However, cluster administrators can safely target specific data to broader classes of storage by creating tiers. For example, if a cluster includes two different varieties of H nodes, such as H700s and H7000s, these will automatically be provisioned into two different node pools. These two node pools can be logically combined into a tier, and file placement targeted to it, resulting in automatic balancing across the node pools.

SmartPools separates hardware by node type and creates a separate node pool for each distinct hardware variant. To reside in the same node pool, nodes must have a set of core attributes in common, and node compatibilities can be defined to allow nodes with the same drive types, quantities and capacities and compatible RAM configurations, to be provisioned into the same pools.

That said, due to significant architectural differences, there are no node compatibilities between the chassis-based all-flash F800 or F810s, and the self-contained all-flash nodes like the F600 or F900.

### Activities
• 1. In the SmartPools text, which nodes have no node compatibilities with self-contained all-flash nodes like the F600 or F900?
• 2. Write the next few sentences of the SmartPools node pool text, picking up after its last sentence.

### Material supplied

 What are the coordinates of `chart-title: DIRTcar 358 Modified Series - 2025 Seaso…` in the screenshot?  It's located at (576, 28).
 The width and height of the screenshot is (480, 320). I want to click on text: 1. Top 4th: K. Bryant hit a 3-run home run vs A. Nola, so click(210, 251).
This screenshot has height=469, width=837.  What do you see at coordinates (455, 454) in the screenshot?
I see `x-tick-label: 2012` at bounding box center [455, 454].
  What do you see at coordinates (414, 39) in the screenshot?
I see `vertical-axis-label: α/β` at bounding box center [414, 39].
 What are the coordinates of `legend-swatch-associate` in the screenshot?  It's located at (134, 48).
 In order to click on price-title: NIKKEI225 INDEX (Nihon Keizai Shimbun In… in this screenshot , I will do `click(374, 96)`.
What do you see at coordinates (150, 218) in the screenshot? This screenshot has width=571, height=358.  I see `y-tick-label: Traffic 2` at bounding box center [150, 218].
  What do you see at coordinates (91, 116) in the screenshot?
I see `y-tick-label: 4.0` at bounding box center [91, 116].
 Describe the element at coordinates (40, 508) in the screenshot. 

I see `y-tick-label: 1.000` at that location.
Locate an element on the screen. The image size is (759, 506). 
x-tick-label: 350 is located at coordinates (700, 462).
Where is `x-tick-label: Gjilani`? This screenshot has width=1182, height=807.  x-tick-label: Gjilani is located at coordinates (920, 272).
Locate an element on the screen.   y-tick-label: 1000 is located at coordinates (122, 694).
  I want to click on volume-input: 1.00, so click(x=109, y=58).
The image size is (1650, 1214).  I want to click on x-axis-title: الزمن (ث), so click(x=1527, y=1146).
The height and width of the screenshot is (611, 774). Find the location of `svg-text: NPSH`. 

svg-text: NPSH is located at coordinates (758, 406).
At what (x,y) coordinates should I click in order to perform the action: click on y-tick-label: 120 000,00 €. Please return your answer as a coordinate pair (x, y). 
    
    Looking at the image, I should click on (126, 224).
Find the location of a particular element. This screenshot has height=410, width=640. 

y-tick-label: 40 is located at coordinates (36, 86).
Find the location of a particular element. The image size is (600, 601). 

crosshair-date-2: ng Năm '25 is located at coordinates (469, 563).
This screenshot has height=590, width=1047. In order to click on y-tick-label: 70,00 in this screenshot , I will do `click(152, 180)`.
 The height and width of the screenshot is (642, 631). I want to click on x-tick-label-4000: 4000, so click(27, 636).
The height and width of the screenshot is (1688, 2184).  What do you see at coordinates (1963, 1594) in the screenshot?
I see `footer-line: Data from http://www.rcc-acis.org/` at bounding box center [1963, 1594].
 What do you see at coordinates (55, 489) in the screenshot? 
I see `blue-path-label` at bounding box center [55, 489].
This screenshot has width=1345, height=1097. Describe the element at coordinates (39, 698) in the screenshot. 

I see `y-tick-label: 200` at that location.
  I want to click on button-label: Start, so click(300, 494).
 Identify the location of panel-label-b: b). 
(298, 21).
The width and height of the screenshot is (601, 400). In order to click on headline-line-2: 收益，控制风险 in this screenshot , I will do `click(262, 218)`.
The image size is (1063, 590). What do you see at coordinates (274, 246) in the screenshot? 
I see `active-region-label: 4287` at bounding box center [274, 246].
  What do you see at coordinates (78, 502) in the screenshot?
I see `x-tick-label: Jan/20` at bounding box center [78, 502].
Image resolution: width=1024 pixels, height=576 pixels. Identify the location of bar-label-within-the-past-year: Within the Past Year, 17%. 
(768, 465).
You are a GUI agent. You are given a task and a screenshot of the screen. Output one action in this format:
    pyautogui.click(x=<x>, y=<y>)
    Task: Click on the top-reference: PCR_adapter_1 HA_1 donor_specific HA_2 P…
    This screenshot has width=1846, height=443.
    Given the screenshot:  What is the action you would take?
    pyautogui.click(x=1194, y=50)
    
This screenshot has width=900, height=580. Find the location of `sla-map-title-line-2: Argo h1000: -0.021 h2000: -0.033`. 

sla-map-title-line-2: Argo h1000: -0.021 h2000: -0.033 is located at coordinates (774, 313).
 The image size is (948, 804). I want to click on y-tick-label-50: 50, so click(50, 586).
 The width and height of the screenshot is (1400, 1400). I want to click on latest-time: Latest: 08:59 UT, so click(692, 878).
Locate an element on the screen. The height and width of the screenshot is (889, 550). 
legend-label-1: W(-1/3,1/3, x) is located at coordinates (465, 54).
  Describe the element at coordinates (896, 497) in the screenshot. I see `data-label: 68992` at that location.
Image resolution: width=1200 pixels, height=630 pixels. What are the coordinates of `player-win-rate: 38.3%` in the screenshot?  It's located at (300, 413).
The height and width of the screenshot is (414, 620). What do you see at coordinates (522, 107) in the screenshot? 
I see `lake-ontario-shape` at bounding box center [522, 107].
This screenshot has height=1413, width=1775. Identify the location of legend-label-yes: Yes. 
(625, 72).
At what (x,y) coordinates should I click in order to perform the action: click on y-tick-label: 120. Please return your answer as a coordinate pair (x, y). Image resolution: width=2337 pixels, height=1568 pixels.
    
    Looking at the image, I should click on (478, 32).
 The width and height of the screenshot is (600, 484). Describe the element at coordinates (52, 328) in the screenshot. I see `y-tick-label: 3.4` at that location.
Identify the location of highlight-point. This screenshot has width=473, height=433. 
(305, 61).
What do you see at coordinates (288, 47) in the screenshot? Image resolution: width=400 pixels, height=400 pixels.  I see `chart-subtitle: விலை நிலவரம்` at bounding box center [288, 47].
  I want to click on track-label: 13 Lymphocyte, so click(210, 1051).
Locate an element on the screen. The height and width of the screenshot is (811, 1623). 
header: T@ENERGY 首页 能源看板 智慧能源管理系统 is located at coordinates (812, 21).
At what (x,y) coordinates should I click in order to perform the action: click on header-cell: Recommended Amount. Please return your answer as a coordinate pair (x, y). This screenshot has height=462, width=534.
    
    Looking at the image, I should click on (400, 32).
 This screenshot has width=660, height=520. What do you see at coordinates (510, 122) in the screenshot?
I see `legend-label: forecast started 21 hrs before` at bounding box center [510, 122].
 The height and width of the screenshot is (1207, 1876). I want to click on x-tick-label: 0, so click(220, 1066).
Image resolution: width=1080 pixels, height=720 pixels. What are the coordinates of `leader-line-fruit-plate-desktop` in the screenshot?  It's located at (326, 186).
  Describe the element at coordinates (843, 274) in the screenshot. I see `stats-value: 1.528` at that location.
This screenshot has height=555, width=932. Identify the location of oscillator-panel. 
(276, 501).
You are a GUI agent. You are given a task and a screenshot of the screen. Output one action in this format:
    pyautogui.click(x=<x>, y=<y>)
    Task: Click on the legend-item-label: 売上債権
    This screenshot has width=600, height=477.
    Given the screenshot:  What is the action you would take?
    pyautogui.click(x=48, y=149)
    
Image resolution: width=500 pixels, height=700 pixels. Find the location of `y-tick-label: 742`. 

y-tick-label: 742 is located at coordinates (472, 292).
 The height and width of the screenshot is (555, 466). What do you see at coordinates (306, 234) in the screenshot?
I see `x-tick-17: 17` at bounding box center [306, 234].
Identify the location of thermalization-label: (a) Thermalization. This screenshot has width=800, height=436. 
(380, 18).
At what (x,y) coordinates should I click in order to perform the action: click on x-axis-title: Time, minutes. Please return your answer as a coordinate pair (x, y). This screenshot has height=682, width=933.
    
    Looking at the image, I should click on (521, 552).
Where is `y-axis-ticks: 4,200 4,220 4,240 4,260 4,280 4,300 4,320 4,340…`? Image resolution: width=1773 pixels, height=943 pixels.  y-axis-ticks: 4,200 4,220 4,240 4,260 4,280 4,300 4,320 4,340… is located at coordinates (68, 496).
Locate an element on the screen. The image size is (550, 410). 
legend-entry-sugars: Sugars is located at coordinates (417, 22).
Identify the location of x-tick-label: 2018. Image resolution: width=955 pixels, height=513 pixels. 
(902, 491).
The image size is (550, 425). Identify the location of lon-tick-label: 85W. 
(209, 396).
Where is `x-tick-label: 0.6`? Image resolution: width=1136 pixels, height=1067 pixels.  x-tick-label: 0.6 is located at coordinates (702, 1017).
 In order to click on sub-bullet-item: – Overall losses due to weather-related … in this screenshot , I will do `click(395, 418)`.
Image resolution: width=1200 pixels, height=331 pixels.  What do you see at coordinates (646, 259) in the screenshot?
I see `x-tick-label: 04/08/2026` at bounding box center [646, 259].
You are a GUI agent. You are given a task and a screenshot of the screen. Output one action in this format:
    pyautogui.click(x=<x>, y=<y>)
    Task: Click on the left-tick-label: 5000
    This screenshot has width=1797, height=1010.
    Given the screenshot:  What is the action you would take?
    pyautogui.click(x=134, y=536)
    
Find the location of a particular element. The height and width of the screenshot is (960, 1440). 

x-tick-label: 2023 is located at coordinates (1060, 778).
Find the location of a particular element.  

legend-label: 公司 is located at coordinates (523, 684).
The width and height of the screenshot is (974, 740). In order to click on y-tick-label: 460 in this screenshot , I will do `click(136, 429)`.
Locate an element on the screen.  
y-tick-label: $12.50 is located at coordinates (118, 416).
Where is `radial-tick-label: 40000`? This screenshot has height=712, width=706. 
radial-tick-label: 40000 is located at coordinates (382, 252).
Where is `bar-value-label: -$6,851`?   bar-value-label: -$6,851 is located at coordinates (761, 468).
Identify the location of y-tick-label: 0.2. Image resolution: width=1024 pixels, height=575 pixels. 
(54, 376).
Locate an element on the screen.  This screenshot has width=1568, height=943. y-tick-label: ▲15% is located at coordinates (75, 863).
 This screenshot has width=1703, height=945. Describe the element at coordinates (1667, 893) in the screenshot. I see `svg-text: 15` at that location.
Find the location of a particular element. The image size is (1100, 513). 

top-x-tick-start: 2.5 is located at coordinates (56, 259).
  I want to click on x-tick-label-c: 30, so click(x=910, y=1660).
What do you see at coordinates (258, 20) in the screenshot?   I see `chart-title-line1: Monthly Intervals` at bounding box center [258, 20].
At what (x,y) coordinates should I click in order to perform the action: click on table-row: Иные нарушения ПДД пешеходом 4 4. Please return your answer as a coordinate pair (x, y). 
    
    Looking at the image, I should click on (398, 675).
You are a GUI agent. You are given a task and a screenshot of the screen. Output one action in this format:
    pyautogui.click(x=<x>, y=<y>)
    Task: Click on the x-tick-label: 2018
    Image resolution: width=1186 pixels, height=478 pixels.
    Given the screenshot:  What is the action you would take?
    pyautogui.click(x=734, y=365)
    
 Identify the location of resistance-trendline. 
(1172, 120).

### Answers to the exercise
• 1. The chassis-based all-flash F800 or F810s.

• 2.
OneFS also contains an SSD compatibility option, which allows nodes with dissimilar flash capacity to be provisioned to a single node pool. When creating this SSD compatibility, OneFS automatically checks that the two pools to be merged have the same number of SSDs, tier, requested protection, and the same SSD strategy or L3 cache setting.

If a node pool fills up, writes to that pool will automatically spill over to the next pool.  This default behavior ensures that work can continue, even if one type of capacity is full.  There are some circumstances in which spillover is undesirable, for example when different business units within an organization purchase separate pools, or data location has security or protection implications.  In these circumstances, spillover can simply be disabled.  Disabling spillover ensures a file exists in one pool and will not move to another.

From a data protection and layout efficiency point of view, SmartPools subdivides large numbers of like nodes into smaller, more efficiently protected disk pools – automatically calculating and grouping the cluster into pools of disks, that are optimized for both Mean Time to Data Loss (MTTDL) and efficient space utilization. This means that protection level decisions are not left to the cluster admin, unless desired.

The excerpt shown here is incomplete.